Es gibt ein generelles Rückgaberecht

Dieser Mythos ist ebenfalls falsch. Ein Rückgaberecht gibt es nur, wenn der Kunde die Ware zuvor nicht selbst anprobieren / begutachten konnte. Dies ist beispielsweise bei Käufen über das Internet oder Katalogbestellungen der Fall. Nur in diesen Fällen kann der Kunde die Ware innerhalb einer Frist von 14 Tagen zurückgeben und dies ohne Angabe von Gründen. Beim örtlichen Klamottenladen um die Ecke basiert die Rückgabe ausschließlich auf der Kulanz des Verkäufers. Einen Rechtsanspruch hierauf hat der Kunde nicht!

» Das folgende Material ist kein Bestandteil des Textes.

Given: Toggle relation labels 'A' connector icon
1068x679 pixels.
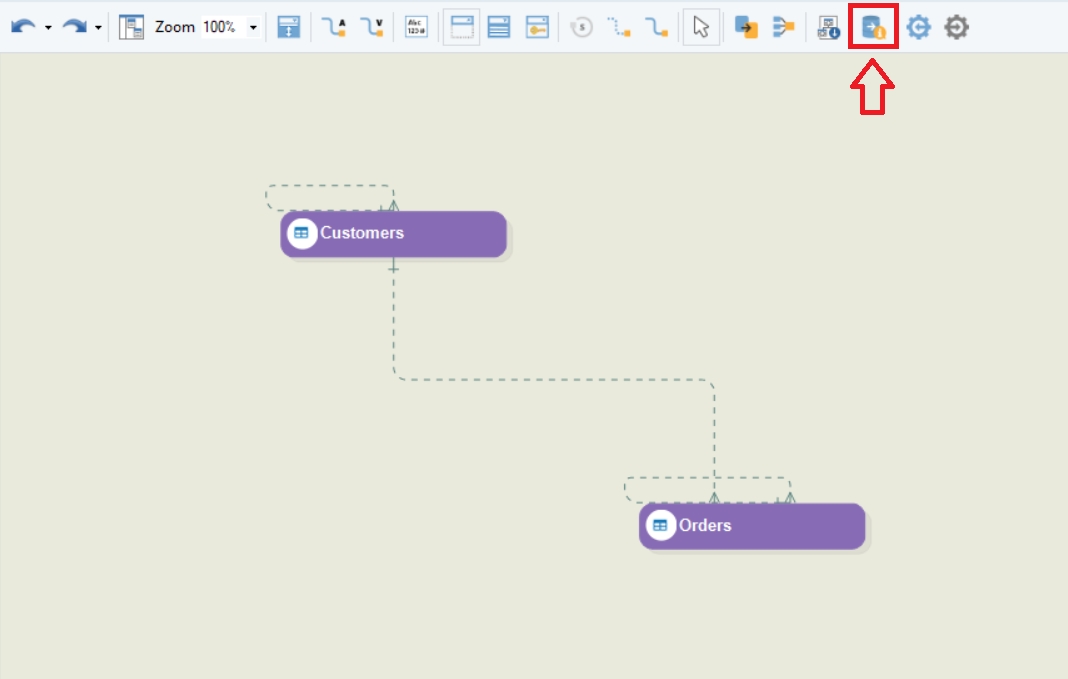Looking at the screenshot, I should click(333, 27).
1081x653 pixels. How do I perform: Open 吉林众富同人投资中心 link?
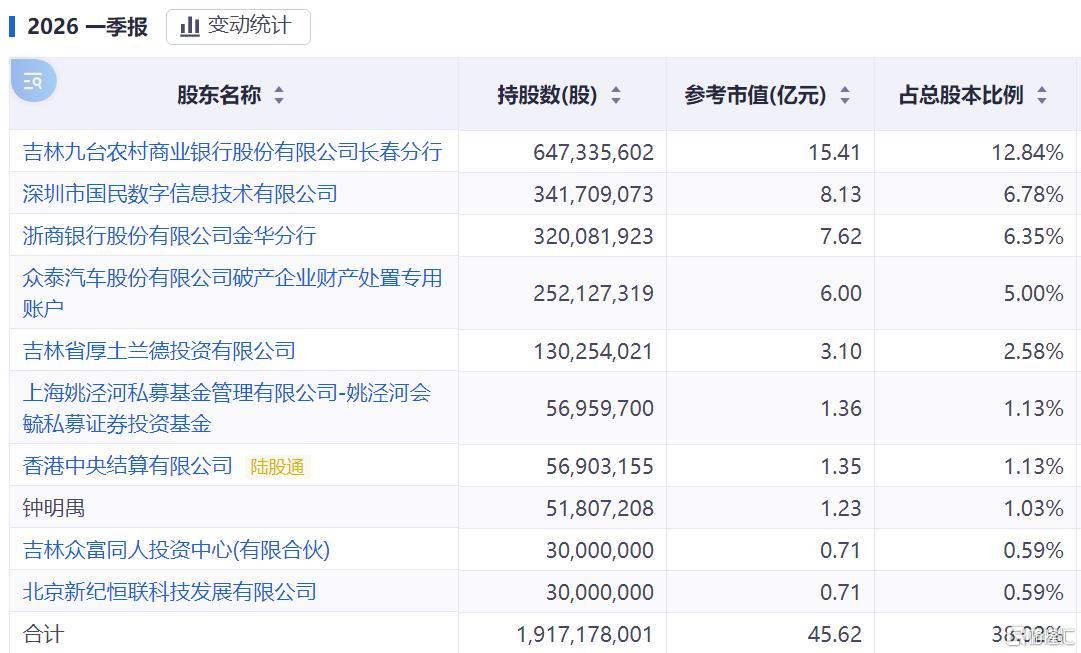pos(176,550)
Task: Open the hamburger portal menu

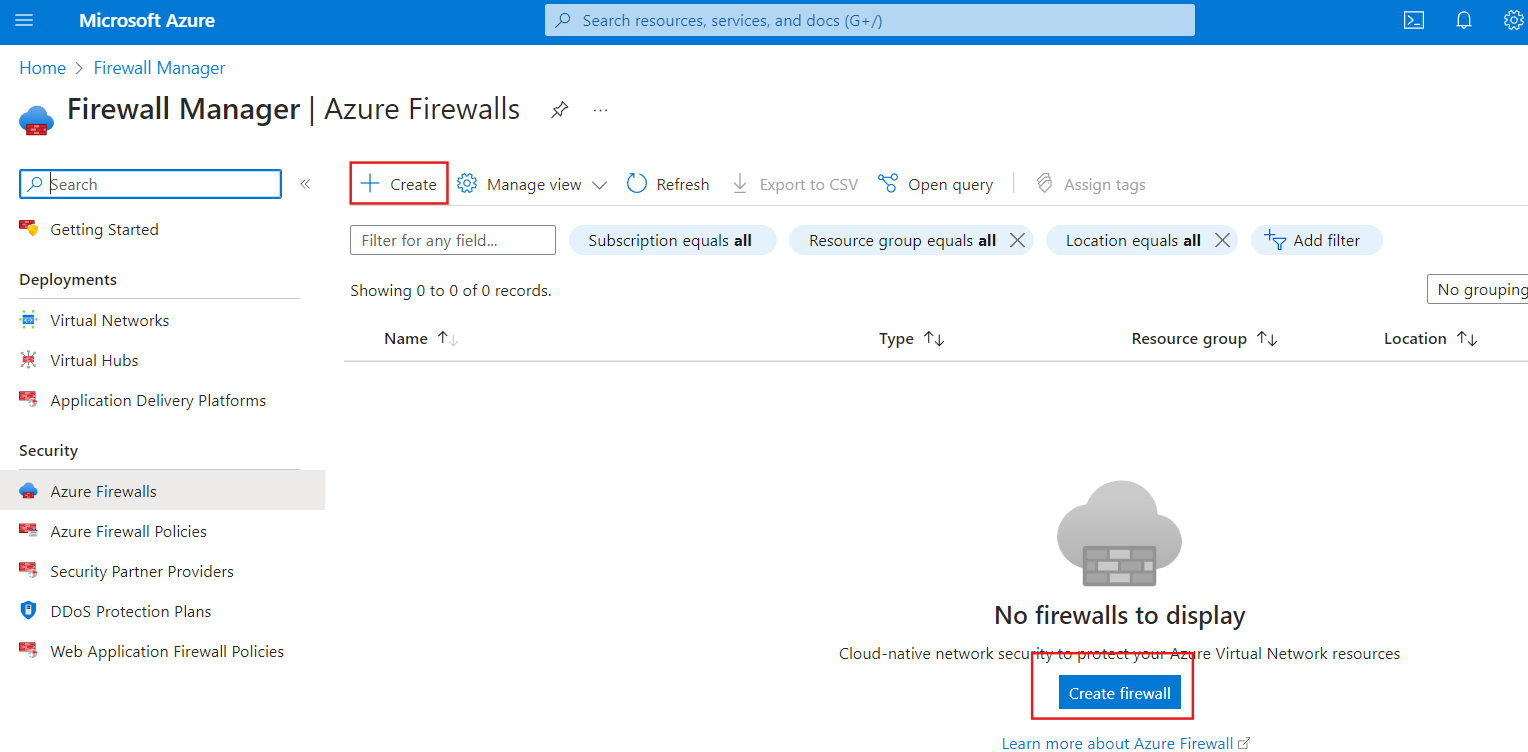Action: (x=24, y=21)
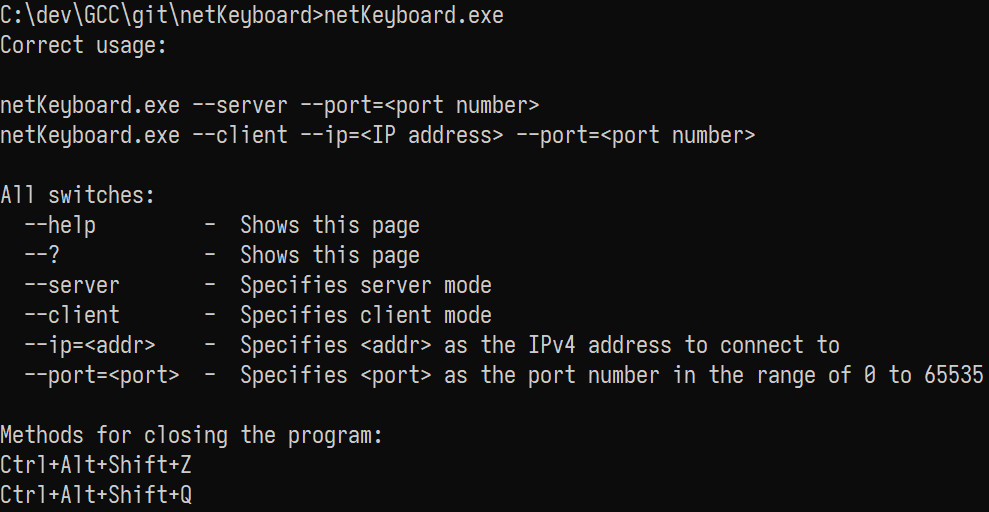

Der Preis an der Ware gilt

Klar, wenn man beispielsweise einen Joghurt für 45 Cent im Kühlregal mitnehmen und an der Kasse bezahlen will, geht man davon aus, dass der aufgedruckte Preis der wahre Preis ist. Diese Fehleinschätzung im Bereich des Kaufrechts ist aber falsch.

Tatsächlich gilt der Preis, den die Kassiererin im Kassenbereich anzeigt/angibt. Der Kunde kann sich dann rechtlich noch dazu entscheiden, vom Kauf ggf. zurückzutreten. Ein aufgedruckter Preis ist nämlich rechtlich betrachtet nur die Aufforderung, ein bestimmtes Kaufangebot an der Kasse zu unterbreiten. Weicht der tatsächliche Preis von dem “angebotenen” ab, kann der Kunde die Transaktion beenden und muss keineswegs die Ware zum höheren Preis mitnehmen.

Andererseits kann der Kunde aber auch nicht den geringeren Preis verlangen und dies rechtlich durchsetzen. Dies hängt dann von der Kulanz des Geschäfts ab.